▶ Source document
Very rarely, a prospective tenant may be offered a full ‘Assured’ tenancy that gives very significant and potentially long-term security of tenure to a tenant and, for which a landlord can only get possession in very limited circumstances.
What About Rights Of Access To The Property, What Are The Rules?
A landlord, or his letting agent, or someone authorised to act on his behalf has a right to view the property to assess its condition and to carry out necessary repairs or maintenance at reasonable times of the day.
The law says that a landlord or letting agent must give a tenant at least 24 hours prior notice in writing (except in an emergency) of such a visit. Naturally, if the tenant agrees, on specific or odd occasions to allow access without the 24 hours prior written notice, that is acceptable.
[A clause in the tenancy agreement which tries to diminish or over-ride a tenant’s rights in this respect would be void and unenforceable.]
Are Tenants Entitled To Know The Name And Address Of Their Landlord?
Yes, there are two or three bits of law covering this and it is a criminal offence for a letting agent (or whoever is collecting the rent) to fail to provide, without reasonable excuse, this information within 21 days of formal written request by the tenants.
Joint And Several – What Does That Mean?
Mostly, where there is to be more than one (adult) person living in the property, the tenancy will say they are ‘jointly and severally’ responsible. This expression means that, jointly, the tenants are liable for the payment of all rents and all liabilities falling upon the tenants during the tenancy, as well as any breach of the Agreement.
Individually each tenant is responsible for payment of all rent and all liabilities falling upon the tenant, as well as any breach of the Agreement until all payments have been made in full.
What About The Tenancy Deposit?
It is quite common for a deposit of an amount equivalent to between four to six weeks rent to be required to be held during the tenancy against the satisfactory performance by the tenant of all the various obligations under the tenancy agreement – but mainly, those relating to the cleanliness and condition of the property.
The relevant clauses in the tenancy agreement should set out who is to hold the deposit (e.g. letting agent or landlord), whether interest is to be paid or not, what the deposit can be allocated for and the end of tenancy procedures and timescales for its refund.
The best way for a tenancy deposit (bond) to be held during the tenancy is by the ARLA member agent as ‘stakeholder’ between the parties (landlord and tenant). This means that at the end of the tenancy the letting agent should get the agreement of both sides before making any deductions for damage, cleaning etc.
Ideally, the letting agent will be signed up to the Tenancy Deposit Scheme (TDS) or (DPS) which means that in the event of an unresolved dispute or stalemate over the allocation of the deposit, it can be referred to the scheme for a prompt, independent, third party adjudication – so providing a resolution which is fair to both landlord and tenant.
What About An Inventory/Schedule Of Condition?
This is an absolutely essential document that provides a written benchmark, which should be amended, updated and recreated before the beginning of each new tenancy. A properly constructed Inventory/Schedule of Condition details the fixtures and fittings and describes their condition and that of the property generally.

▶ Tasks to perform
1) Set down, word for word, the part of the passage on tenant rights that begins at the words "The relevant clauses" and stops after "damage, cleaning etc.".
2) Resume the passage on tenant rights, writing on from its final sentence.
The lines after this point are separate material, unrelated to the passage on tenant rights.

▶ Study material
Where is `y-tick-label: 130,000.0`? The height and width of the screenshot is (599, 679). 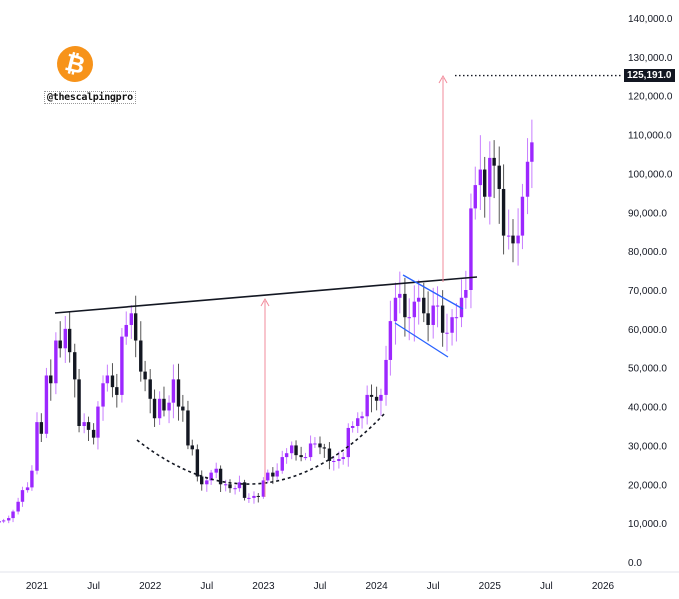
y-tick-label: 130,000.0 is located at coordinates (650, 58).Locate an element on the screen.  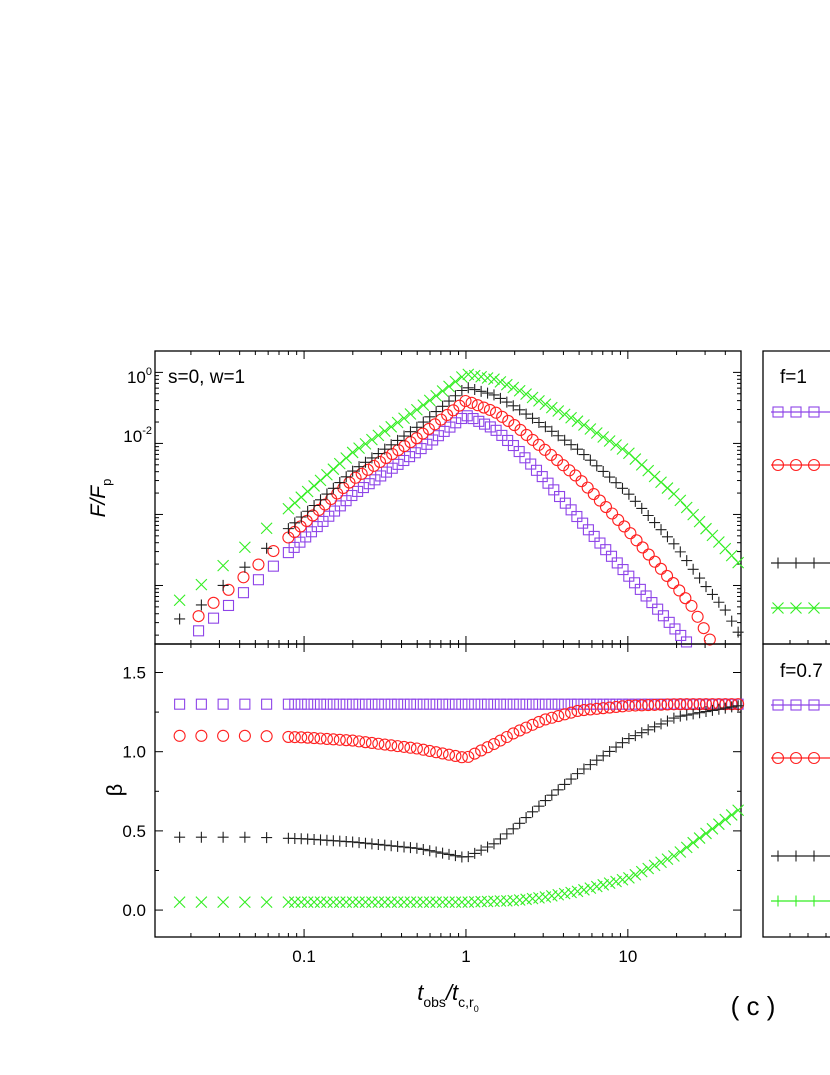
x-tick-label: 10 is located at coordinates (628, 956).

...

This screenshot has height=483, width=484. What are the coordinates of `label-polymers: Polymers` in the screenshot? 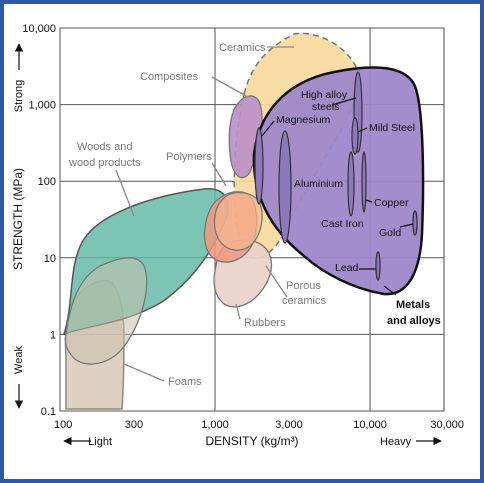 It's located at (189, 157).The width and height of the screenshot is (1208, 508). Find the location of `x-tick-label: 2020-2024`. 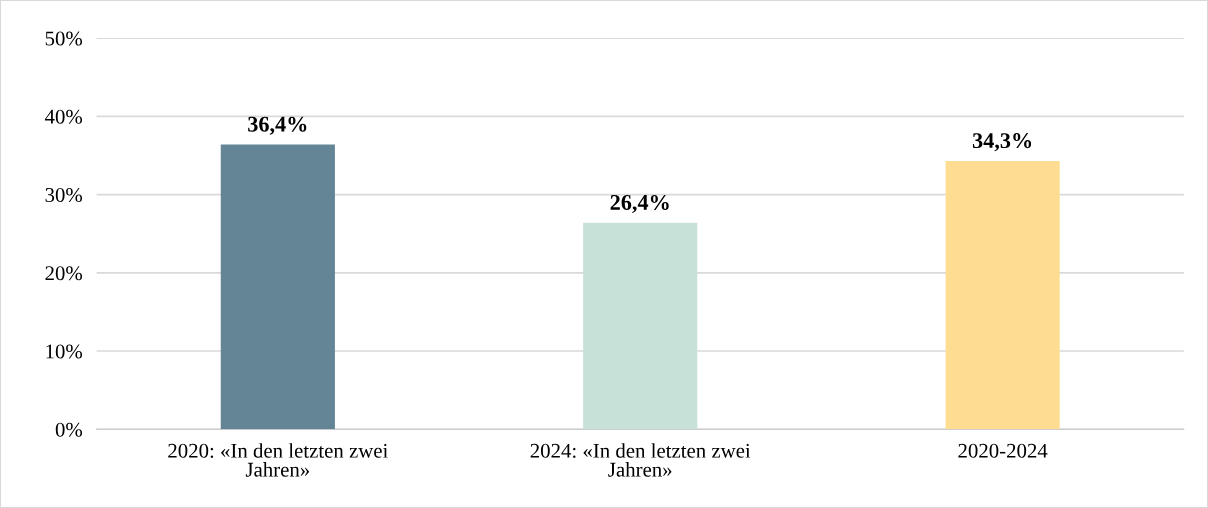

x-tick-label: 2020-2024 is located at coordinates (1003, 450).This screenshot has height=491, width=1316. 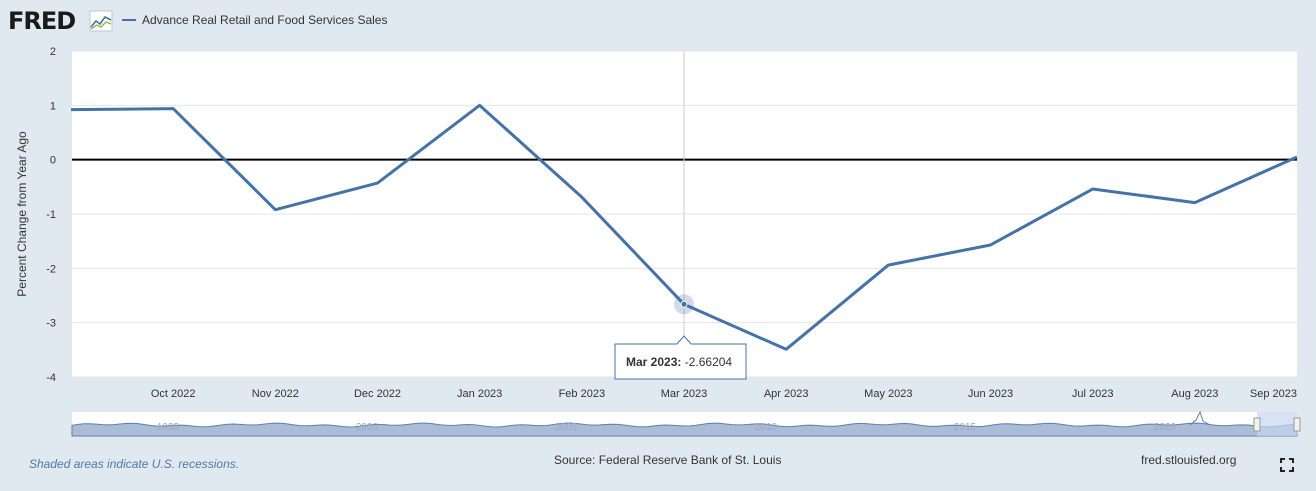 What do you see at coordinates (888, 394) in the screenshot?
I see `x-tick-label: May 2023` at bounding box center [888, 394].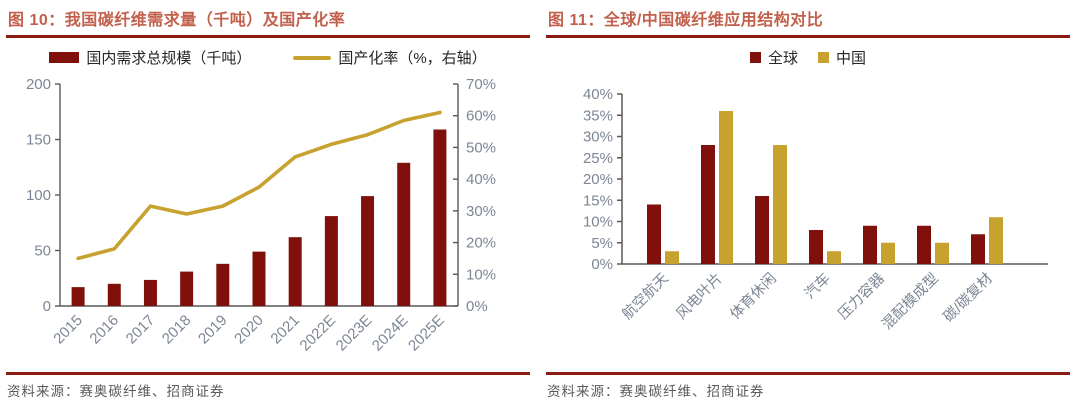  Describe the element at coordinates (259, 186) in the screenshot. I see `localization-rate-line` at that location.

---

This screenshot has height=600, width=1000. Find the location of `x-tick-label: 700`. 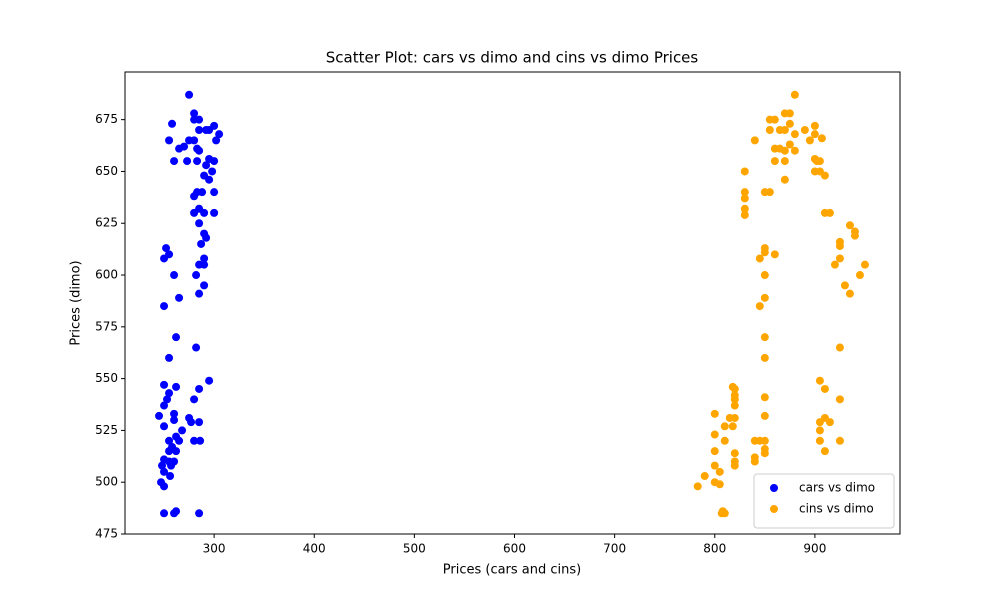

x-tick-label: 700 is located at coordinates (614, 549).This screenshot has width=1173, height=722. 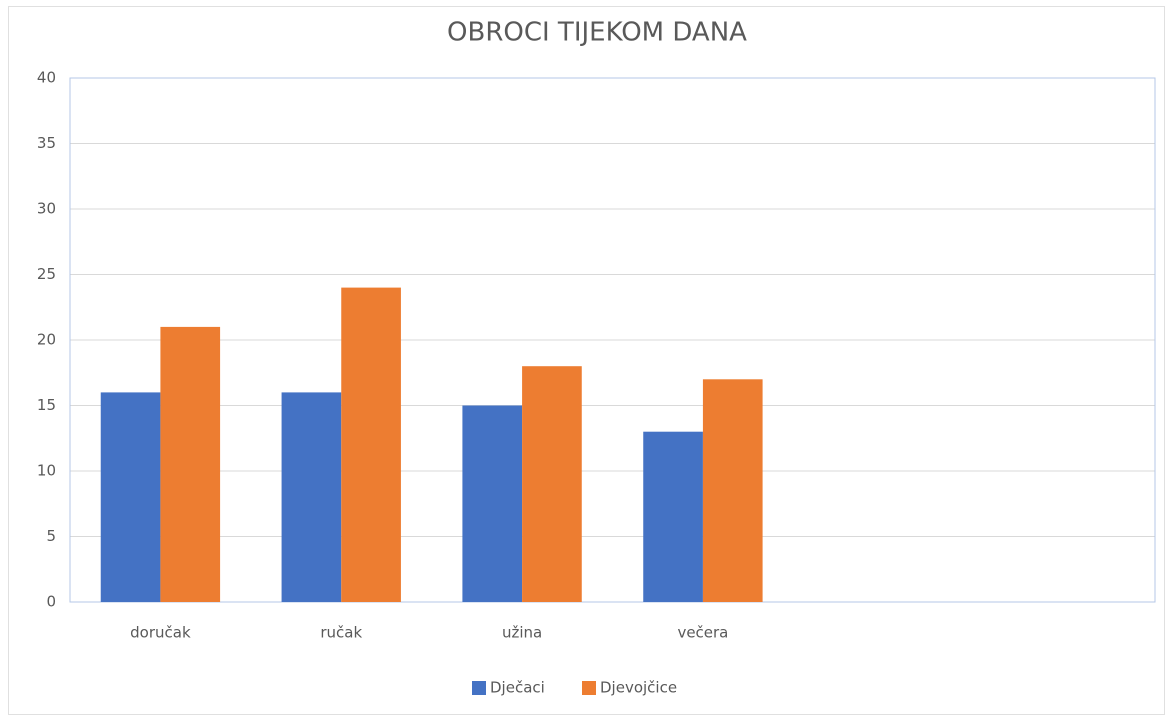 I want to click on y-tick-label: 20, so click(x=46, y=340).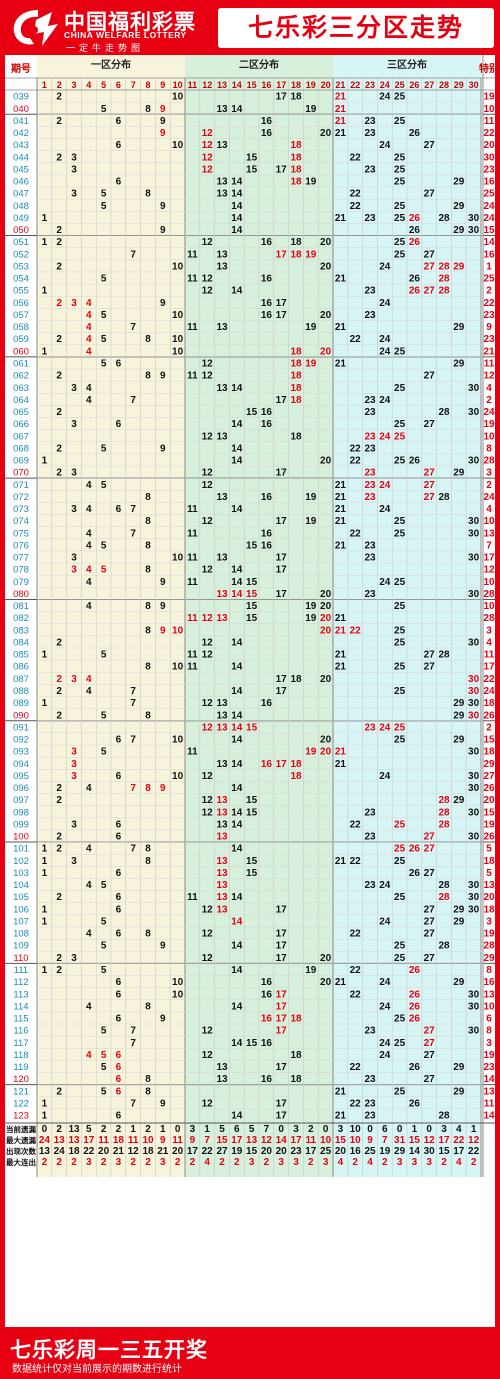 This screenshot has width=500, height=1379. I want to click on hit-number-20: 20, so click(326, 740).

▶ Exercise results
1)
The relevant clauses in the tenancy agreement should set out who is to hold the deposit (e.g. letting agent or landlord), whether interest is to be paid or not, what the deposit can be allocated for and the end of tenancy procedures and timescales for its refund.
The best way for a tenancy deposit (bond) to be held during the tenancy is by the ARLA member agent as ‘stakeholder’ between the parties (landlord and tenant). This means that at the end of the tenancy the letting agent should get the agreement of both sides before making any deductions for damage, cleaning etc.

2)
Landlord and tenant sometimes share the costs involved in preparing and checking the inventory; such costs should be seen as a necessary investment that helps protect the interests of both landlord and tenant. Your letting agent can advise on this.
What Happens If Either Party (Landlord Or Tenant) Unexpectedly Want To End An Existing Tenancy Early?
There are only limited ways in which this can happen; the landlord cannot make the tenants move out, nor can the tenants lawfully walk away from their obligations to fulfil the contract. Either party might request of the other that a formal ‘surrender’ of the tenancy be allowed. It would then be up to the parties to agree the terms and conditions of such a surrender. This might include some financial compensation for inconvenience or costs incurred.
How Often Can The Rent Be Put Up?
In general terms, rent of an existing tenancy can only be increased once every twelve months. Where an assured shorthold tenancy holds over as a statutory periodic tenancy, a specific prescribed form (a section 13 notice) must be used to notify tenants of a proposed increase in the rent.
It is usual, if creating a longer fixed term tenancy at the outset (or one with a binding option to renew), to include a clause that allows for an increase of the rent on an annual basis, typically linked to, or as a multiple of, something like the Retail Price Index (RPIX) or similar.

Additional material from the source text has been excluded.